Work to do: Rewrite the passage of the forum thread below that opens with the words containing "I am just looking" and closes with "which breaks OOP.". Switch "implemented" to "built".

--- START Document section ---

Thread: Construct a std::string from char*

  1. #1
    Registered User C_ntua's Avatar
    Join Date
    Jun 2008
    Posts
    1,853

    Construct a std::string from char*

    Is there a way to make a std::string from a char* without copying it? If I understand correctly using the = operator will copy a c-string to a std::string. Using std::string constructor will again do the same. Is there a way to assign the internal char array of std::string to a char* or char[]?

    I am just looking for a method that I can use a std::string when a c-method asks for a char* to right on. If it asks to read, this is solved with string.c_str(). But I am kind of confused about how to write on a std::string instead of a char*.

    I don't want the copy just because of the added time needed. A memset() hack could be available, but it would depend on how std::string is implemented (where its internal char array is located)

  2. #2
    Registered User
    Join Date
    Dec 2006
    Location
    Canada
    Posts
    3,229
    Like you said, it depends on how std::string is implemented, which breaks OOP.

    C++ doesn't provide such a facility because, for example, an implementation may not use an array at all.

    Also, STL containers like strings and vectors use and manage their own dynamic memory. They won't be able to use just any pointer you pass in. What if it needs more space later on?

  3. #3
    Lurking whiteflags's Avatar
    Join Date
    Apr 2006
    Location
    United States
    Posts
    9,612
    string.data()

  4. #4
    Registered User C_ntua's Avatar
    Join Date
    Jun 2008
    Posts
    1,853
    Quote Originally Posted by whiteflags View Post
    string.data()
    Yup that with combination of const_cast works fine. But you can also use c_str I guess, which would append a '\0'. I always thought c_str() created a copy, but I guess they rely on the const of it not to be corrupted.

    Treating a std::string as a char* is useful on occasions that you have to work with char*. Instead of using both c-strings and std::string I find it a better idea to use only std::string and use the above method to pass them to functions that will write in them taking advantage of pointers.

--- END Document section ---
--- START Records shown ---

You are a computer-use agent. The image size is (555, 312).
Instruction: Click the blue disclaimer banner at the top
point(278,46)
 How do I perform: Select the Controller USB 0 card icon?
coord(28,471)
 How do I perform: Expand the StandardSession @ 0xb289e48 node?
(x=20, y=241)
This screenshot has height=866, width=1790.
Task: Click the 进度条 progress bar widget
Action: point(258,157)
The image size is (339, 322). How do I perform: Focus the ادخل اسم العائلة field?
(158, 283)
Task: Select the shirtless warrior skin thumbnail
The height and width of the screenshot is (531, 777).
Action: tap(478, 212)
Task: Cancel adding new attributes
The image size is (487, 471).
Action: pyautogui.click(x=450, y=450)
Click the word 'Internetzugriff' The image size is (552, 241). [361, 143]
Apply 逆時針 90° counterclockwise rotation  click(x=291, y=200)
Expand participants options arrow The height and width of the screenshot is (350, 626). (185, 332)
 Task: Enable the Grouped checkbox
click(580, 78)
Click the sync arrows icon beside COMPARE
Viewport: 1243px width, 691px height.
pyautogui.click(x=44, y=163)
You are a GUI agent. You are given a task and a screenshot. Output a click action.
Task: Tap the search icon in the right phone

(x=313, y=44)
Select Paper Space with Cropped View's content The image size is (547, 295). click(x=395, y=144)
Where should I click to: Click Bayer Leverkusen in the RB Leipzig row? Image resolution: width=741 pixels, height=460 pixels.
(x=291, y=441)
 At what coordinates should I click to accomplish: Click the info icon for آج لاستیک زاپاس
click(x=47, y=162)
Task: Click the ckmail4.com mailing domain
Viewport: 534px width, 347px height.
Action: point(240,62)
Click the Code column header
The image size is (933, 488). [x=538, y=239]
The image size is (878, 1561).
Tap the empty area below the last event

--- END Records shown ---

Exercise response:
I am just looking for a method that I can use a std::string when a c-method asks for a char* to right on. If it asks to read, this is solved with string.c_str(). But I am kind of confused about how to write on a std::string instead of a char*.

    I don't want the copy just because of the added time needed. A memset() hack could be available, but it would depend on how std::string is built (where its internal char array is located)

  2. #2
    Registered User
    Join Date
    Dec 2006
    Location
    Canada
    Posts
    3,229
    Like you said, it depends on how std::string is built, which breaks OOP.